Молодая женщина уже изверилась в людях.
— Хорошо, ступай!.. — сказала она.
Оставшись одна, она несколько времени вертела полученное письмо, как бы боясь его распечатать. Адрес на конверте был написан какими-то полуграмотными каракулями.
— Чего я боюсь, какая я стала слабая, верно, просто просьба о помощи! — ободряла себя графиня.
Она быстро сломала сургучную печать с каким-то затейливым рисунком и вынула письмо, писанное тем же почерком, что и адрес.
Письмо было сложено так, что первое, что бросилось в глаза Наталье Федоровне, была подпись:
«Вашего сиятельства покорная раба Настасья Минкина»,
— разобрала графиня, и вся кровь бросилась ей в лицо.
«Что могла, что осмеливалась писать ей эта женщина?»
Графиня порывисто перевернула письмо и начала читать.
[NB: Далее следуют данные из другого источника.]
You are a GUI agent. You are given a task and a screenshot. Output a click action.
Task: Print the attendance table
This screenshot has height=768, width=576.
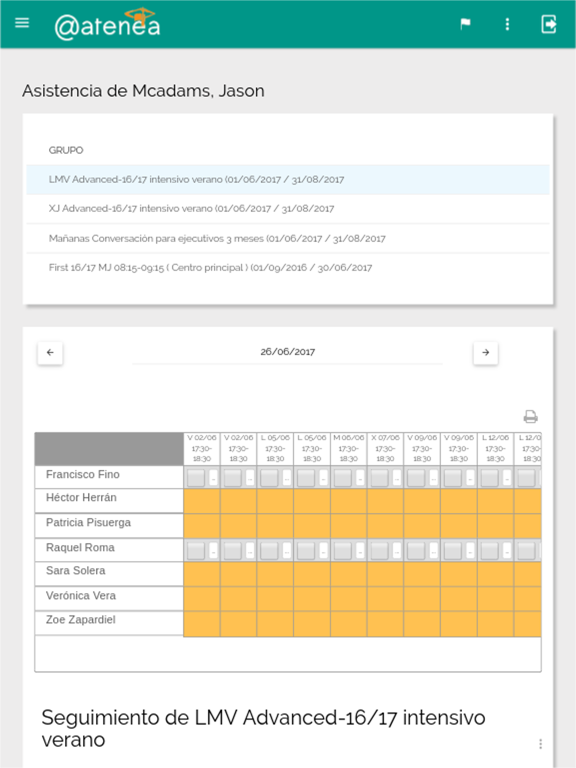530,417
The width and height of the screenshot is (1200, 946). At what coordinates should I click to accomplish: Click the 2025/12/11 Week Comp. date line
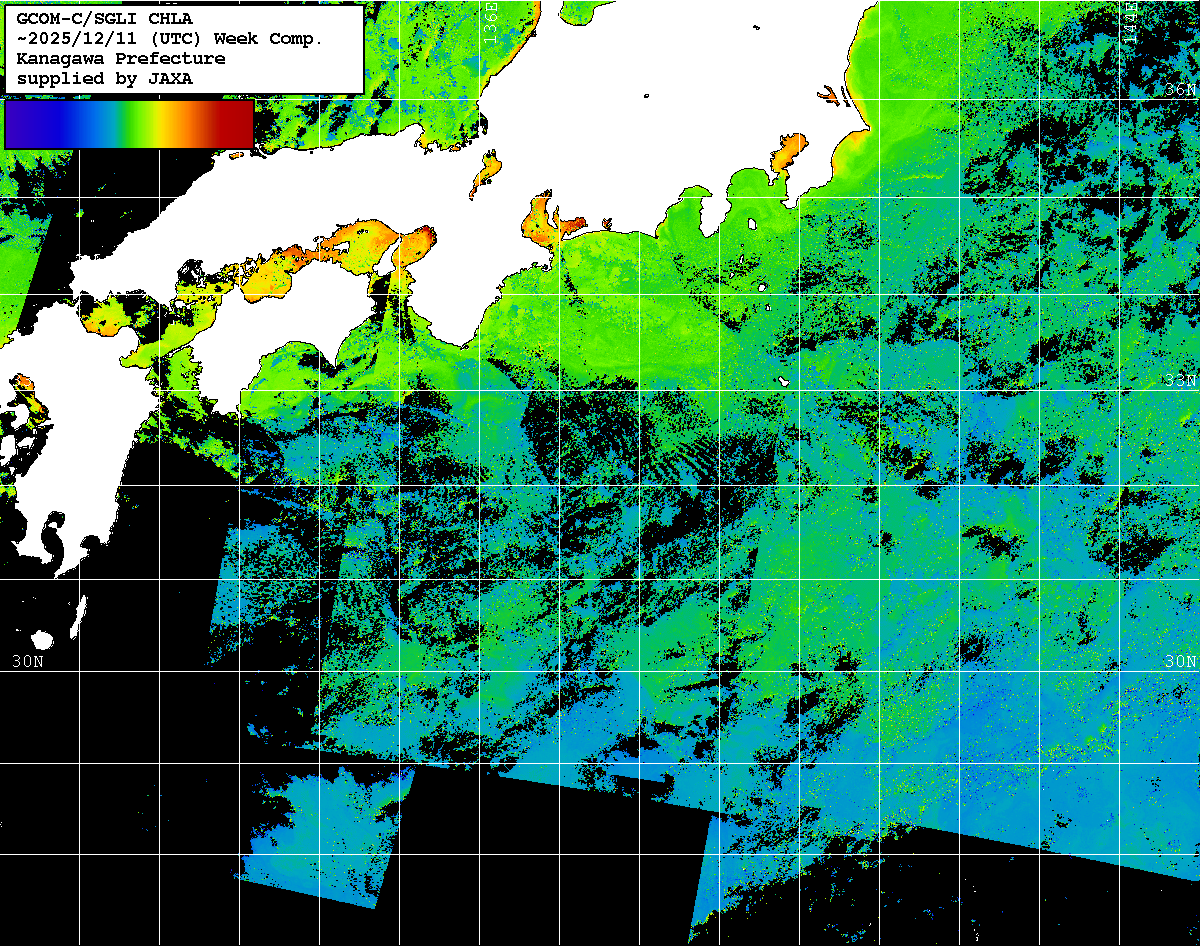[x=170, y=38]
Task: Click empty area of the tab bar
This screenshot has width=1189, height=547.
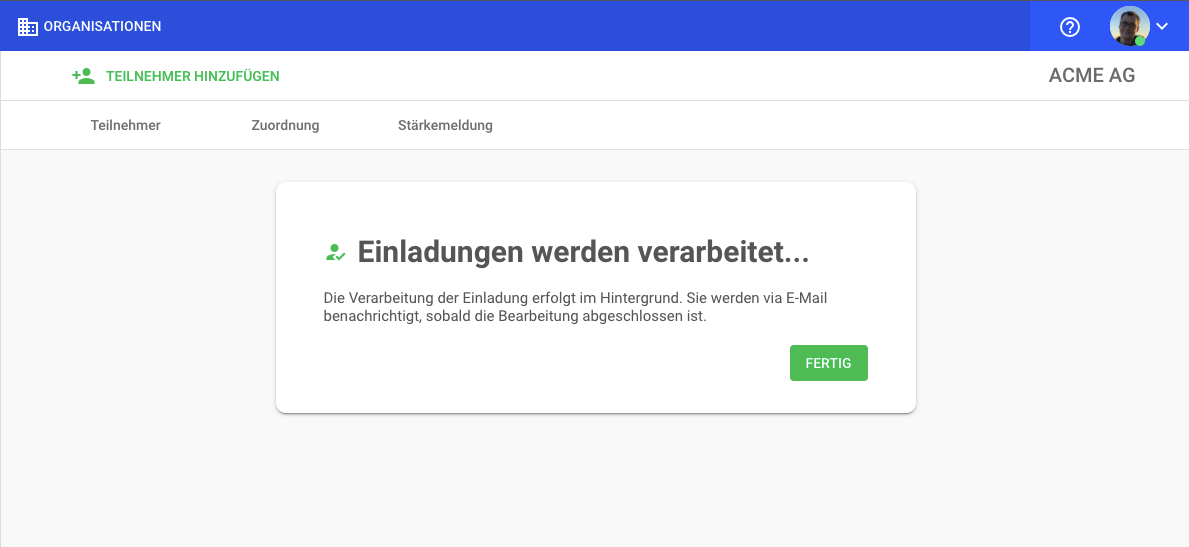Action: [x=800, y=125]
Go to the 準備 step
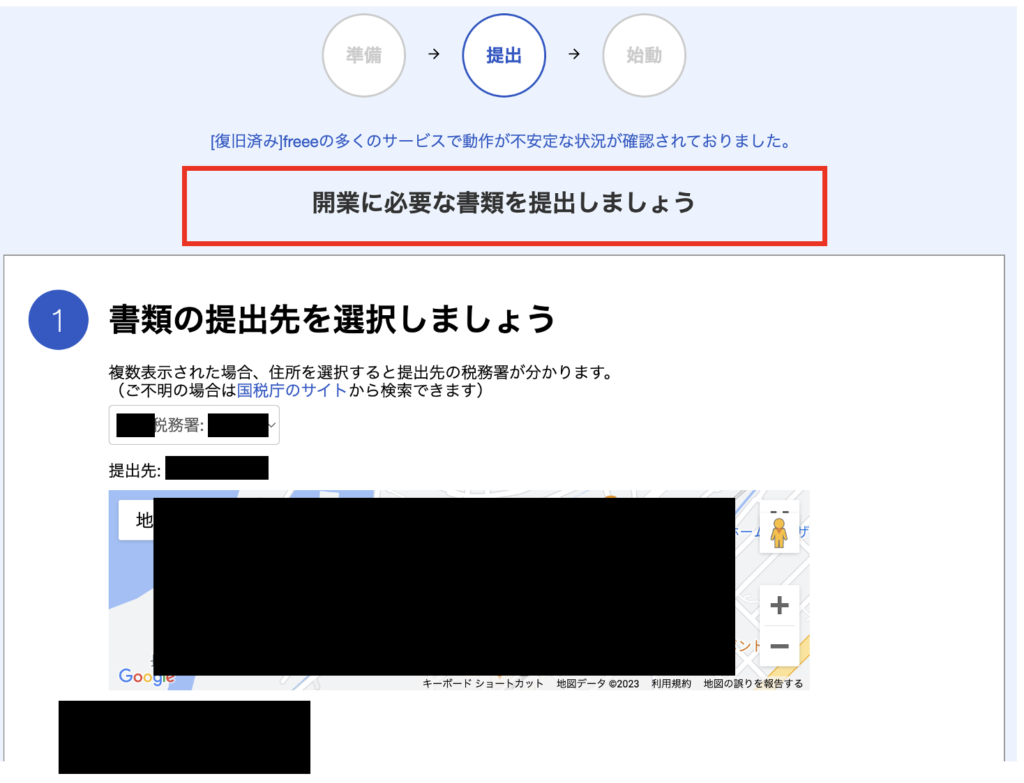Image resolution: width=1024 pixels, height=783 pixels. click(364, 55)
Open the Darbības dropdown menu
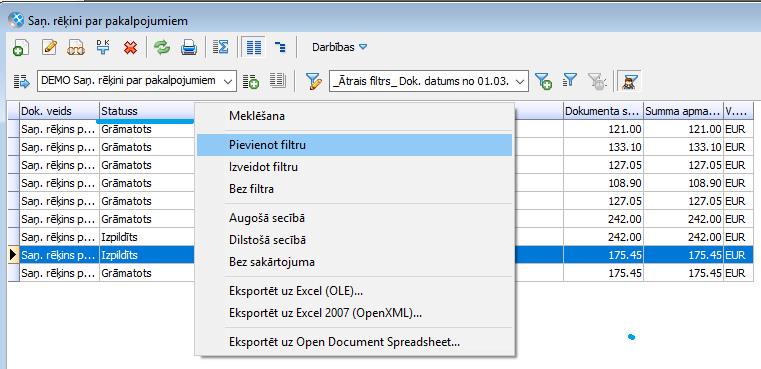Screen dimensions: 761x369 [x=339, y=48]
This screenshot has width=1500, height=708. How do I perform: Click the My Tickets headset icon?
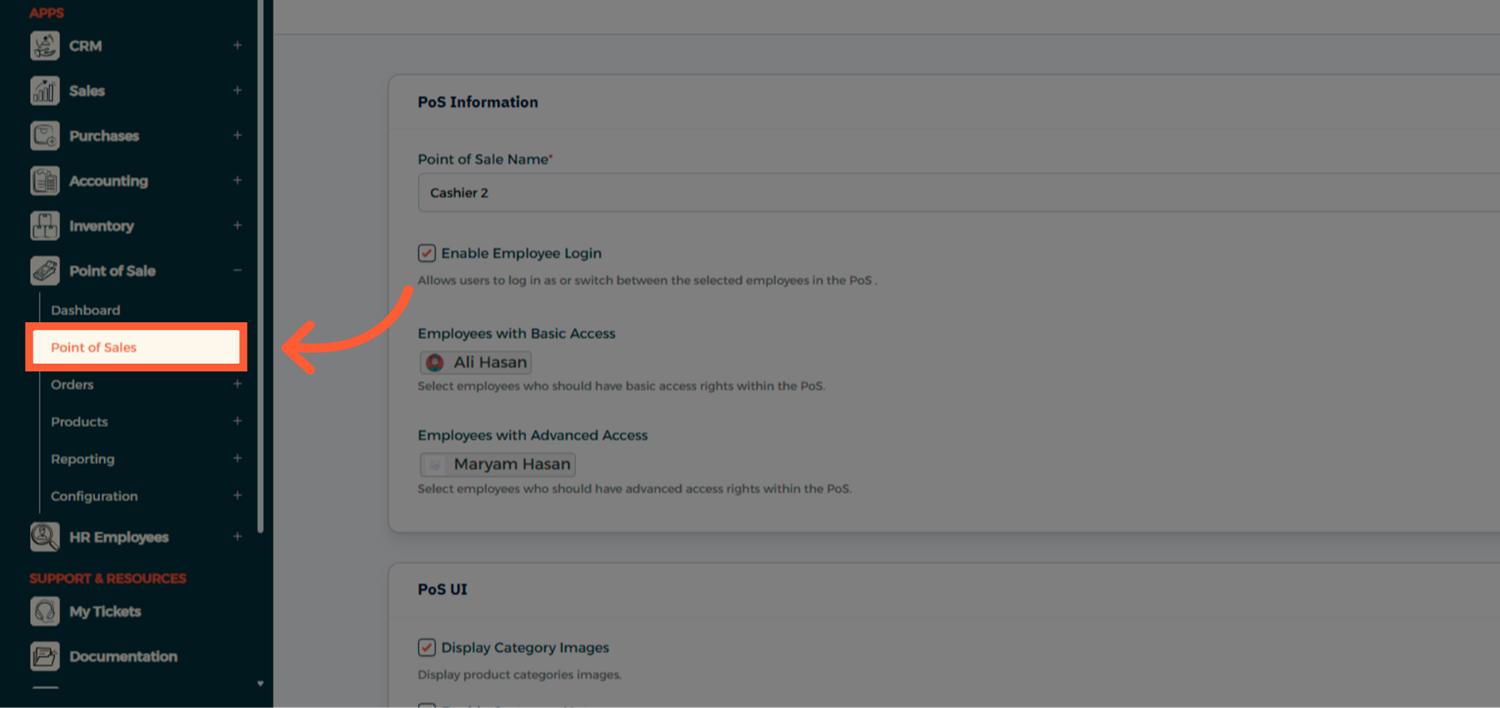click(x=45, y=611)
«Милостивая госпожа моя и всепресветлейшая графиня Наталья Федоровна!
Простите меня, окаянную, что осмеливаюсь я утруждать ваше сиятельство моим письмом, но дело касается чести вашей, светлейшая графинюшка, которая мне, холопке вашей верной, дороже жизни, а потому и молчать мне зазорно было бы.
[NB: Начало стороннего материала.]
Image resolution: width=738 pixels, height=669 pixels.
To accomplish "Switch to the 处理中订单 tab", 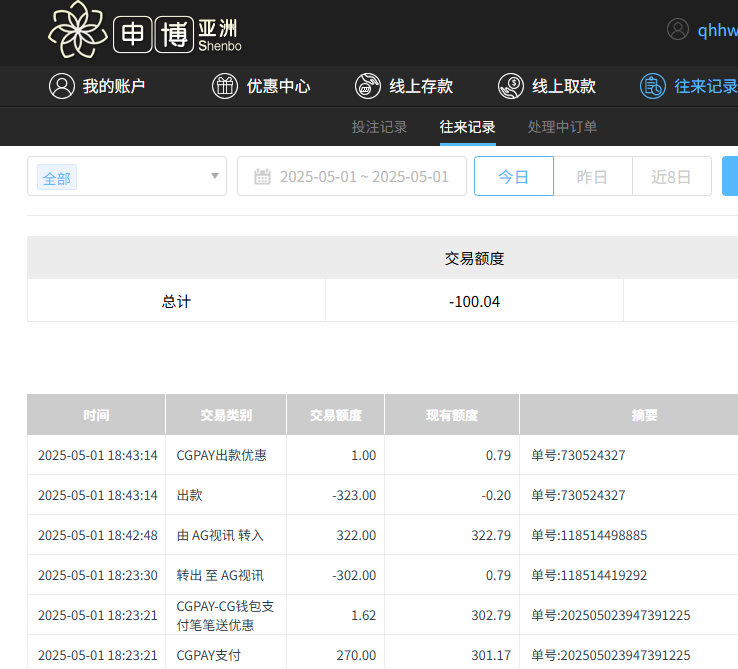I will pos(562,127).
Высказала я напрямки вашему сиятельству грех мой подневольный с графом Алексеем Андреевичем, и поняли меня вы своею ангельскою душою и простили, даже сыночка моего, сиротинку несчастного, ласкать изволили. Так будь я, анафема, проклята, коли за ваше сиятельство душу свою не положу.
Меж тем, ныне в грузинском доме творится неладное, подруженька вашего сиятельства, что осталась здесь после отъезда вашего, в явную интригу с графом вступила, полюбовницей его сделавшись, забыв свой дворянский род и девичество. Что мне, холопке подневольной, простить не грешно, то ей ни в каких смыслах. Ходит же она, бесстыжая, по дому хозяйкою, да и бесстыжий граф ходит гоголем.
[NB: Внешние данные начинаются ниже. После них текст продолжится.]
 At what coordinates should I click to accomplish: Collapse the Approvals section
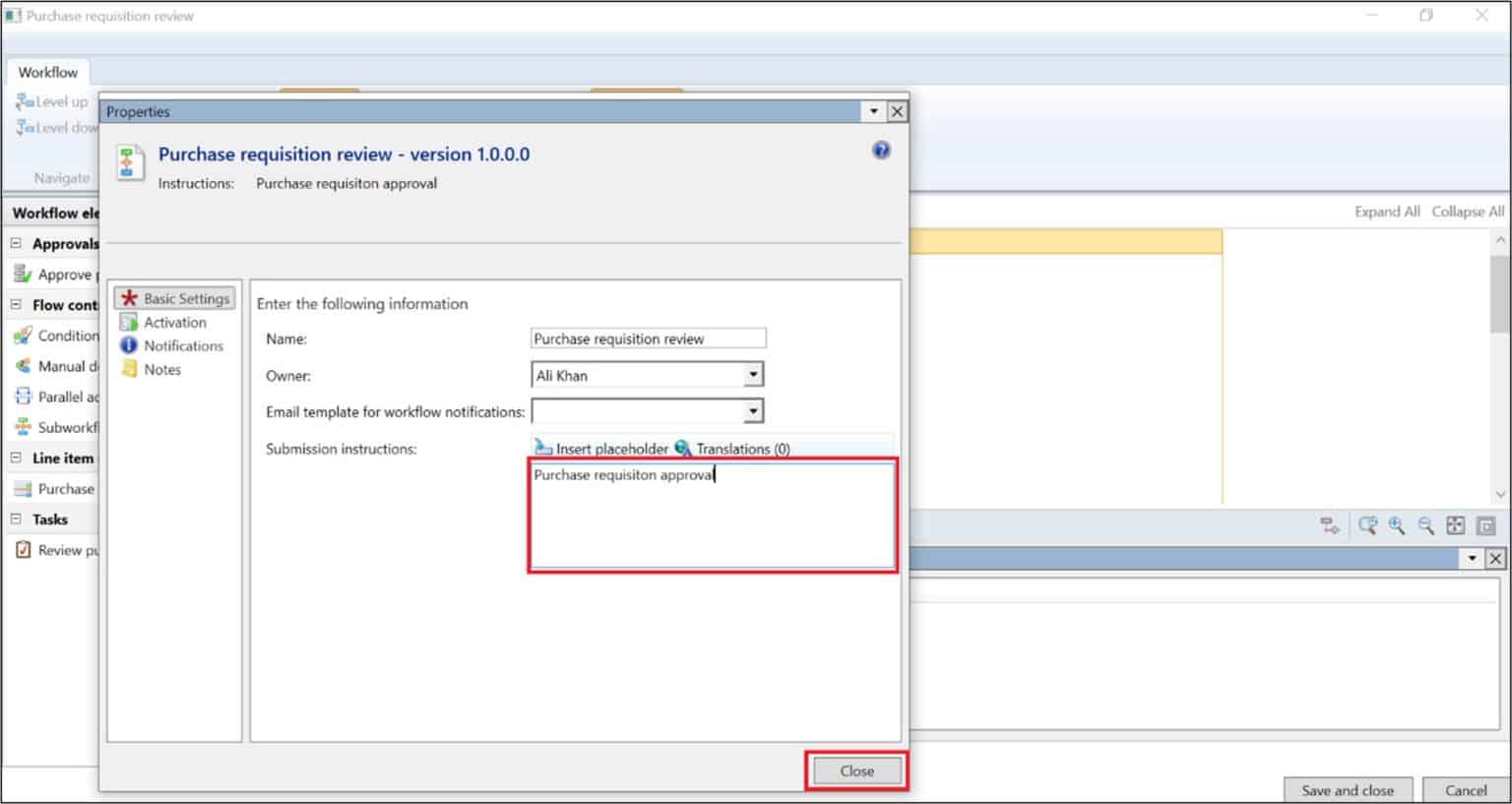(x=17, y=243)
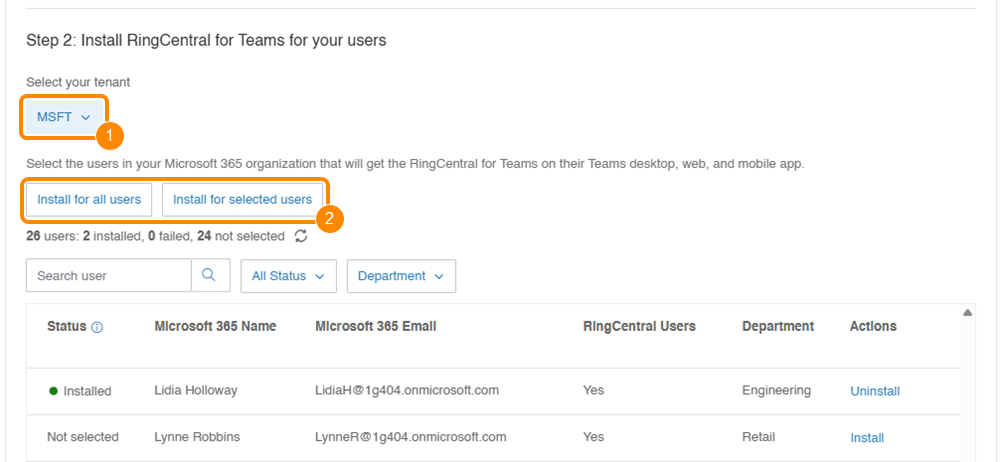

Лицемер триклятый в знак верной моей службы приказал на днях поставить невдалеке от барского дома чугунную вазу и тут же от жены своей и от меня, рабы его многолетней, завел полюбовницу.
Не я отписываю к вам, ваше сиятельство, а горе мое горькое, да и жалость сердечная к вам, голубке чистой, моей благодетельнице. Терпеть ли вы, ваше сиятельство, все будете по своей доброте ангельской, али властью вашей как ни на есть накажете её, озорницу и охальницу — все в руках вашего сиятельства, только я, по крайности, спокойна, не оставив вас в неведении.
Вашего сиятельства покорная раба
Бледная, как смерть, Наталья Федоровна замерла на кресле и бессильно опустила руки.
«Что делать? Что делать?» — неслось в её голове.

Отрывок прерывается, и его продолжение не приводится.